Recorded data
========

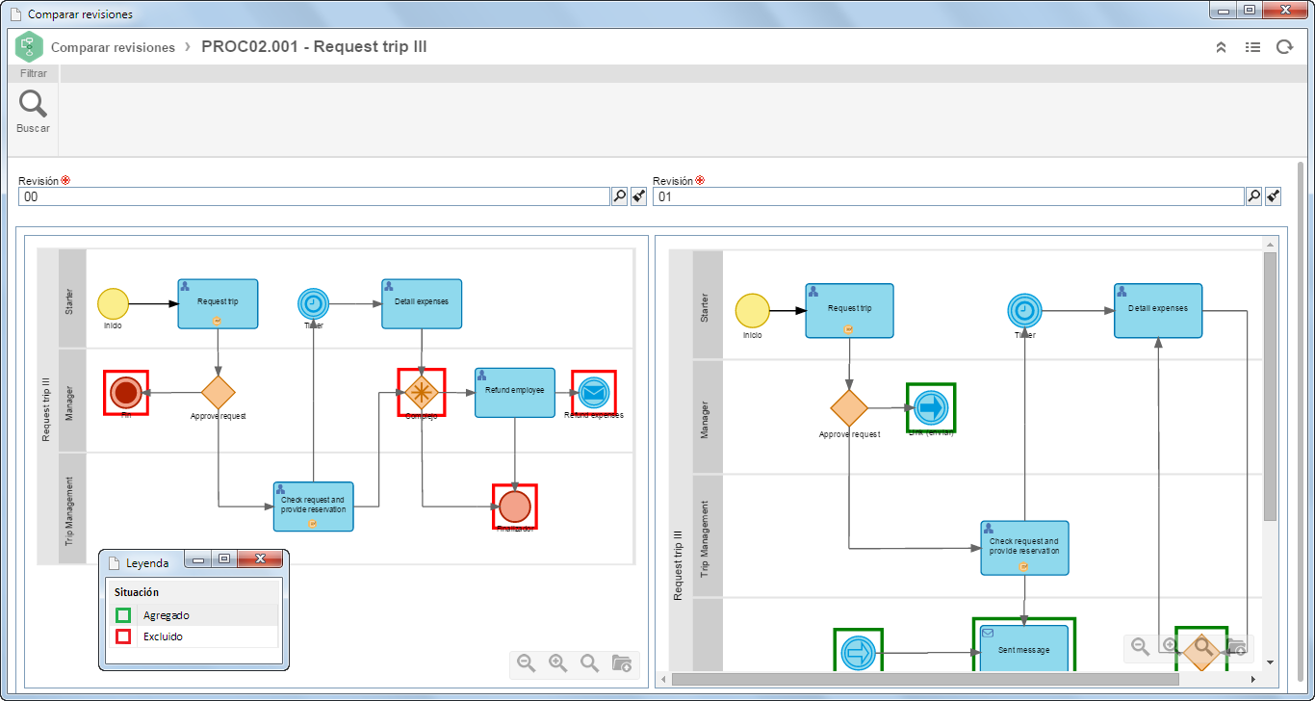This screenshot has width=1315, height=701.
Task: Click the Buscar magnifier icon
Action: [x=33, y=103]
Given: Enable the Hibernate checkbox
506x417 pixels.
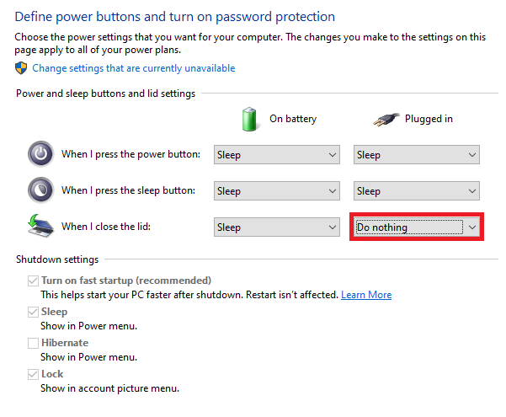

========

= YOUR INSTRUCTIONS =
Only the lines from the one with "Given: Enable the Hibernate checkbox" through the final line of the entries above are to be repeated, exactly as written and without pictures.

= OUTPUT BELOW =
Given: Enable the Hibernate checkbox
506x417 pixels.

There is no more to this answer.